Given data:
:::

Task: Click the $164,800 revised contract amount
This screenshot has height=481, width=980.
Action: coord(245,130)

:::

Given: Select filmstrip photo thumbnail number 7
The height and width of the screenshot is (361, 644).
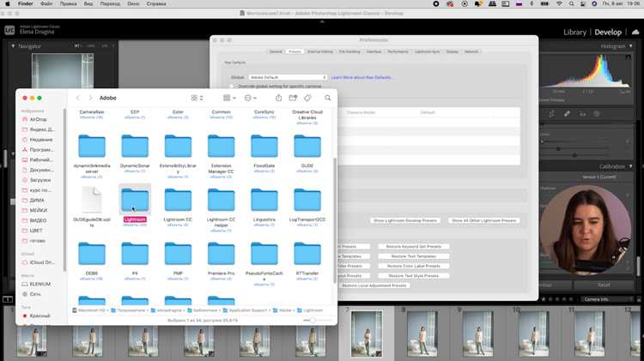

:::

Problem to solve: Above are the lines; repeat exactly the ones from the line containing "Given: Select filmstrip" down to the line containing "The height and", both inclusive.

Answer to this problem:
Given: Select filmstrip photo thumbnail number 7
The height and width of the screenshot is (361, 644).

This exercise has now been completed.